• **Task to complete**:
What lines of the listing below contain the word "Toggle"? Copy each of them out.

-------------------------

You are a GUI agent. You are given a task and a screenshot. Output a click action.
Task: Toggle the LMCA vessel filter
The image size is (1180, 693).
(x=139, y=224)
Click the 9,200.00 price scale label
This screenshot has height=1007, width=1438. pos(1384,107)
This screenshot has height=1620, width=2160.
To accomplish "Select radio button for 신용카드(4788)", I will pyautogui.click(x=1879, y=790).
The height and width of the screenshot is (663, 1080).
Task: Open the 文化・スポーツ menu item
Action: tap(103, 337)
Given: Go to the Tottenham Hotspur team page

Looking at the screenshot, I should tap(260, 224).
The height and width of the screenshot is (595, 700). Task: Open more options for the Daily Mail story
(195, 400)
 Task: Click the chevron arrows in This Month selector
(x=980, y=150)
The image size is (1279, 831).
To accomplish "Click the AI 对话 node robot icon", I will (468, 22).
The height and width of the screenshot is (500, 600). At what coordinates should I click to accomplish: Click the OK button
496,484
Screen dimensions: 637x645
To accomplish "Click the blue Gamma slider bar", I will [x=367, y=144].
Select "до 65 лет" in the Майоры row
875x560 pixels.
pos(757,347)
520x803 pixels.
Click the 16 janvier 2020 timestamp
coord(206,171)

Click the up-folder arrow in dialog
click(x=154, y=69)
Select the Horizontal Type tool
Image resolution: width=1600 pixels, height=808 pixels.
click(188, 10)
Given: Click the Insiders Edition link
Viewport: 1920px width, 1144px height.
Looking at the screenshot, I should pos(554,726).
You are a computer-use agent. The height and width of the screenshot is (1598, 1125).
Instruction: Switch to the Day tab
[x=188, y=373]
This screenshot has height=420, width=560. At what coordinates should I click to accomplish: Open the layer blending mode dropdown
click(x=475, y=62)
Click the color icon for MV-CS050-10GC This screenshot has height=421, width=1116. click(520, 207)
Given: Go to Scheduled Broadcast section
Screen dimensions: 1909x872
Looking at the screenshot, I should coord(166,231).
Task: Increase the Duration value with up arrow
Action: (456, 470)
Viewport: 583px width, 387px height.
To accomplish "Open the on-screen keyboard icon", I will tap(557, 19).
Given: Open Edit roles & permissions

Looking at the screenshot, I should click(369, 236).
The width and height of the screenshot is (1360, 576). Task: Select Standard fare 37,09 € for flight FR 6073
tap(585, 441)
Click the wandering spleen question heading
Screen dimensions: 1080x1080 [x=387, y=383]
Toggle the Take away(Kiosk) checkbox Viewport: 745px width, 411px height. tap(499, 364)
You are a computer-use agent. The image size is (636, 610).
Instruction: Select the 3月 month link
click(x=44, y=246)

-------------------------

• **Output of the exercise**:
Task: Toggle the LMCA vessel filter
Toggle the Take away(Kiosk) checkbox Viewport: 745px width, 411px height. tap(499, 364)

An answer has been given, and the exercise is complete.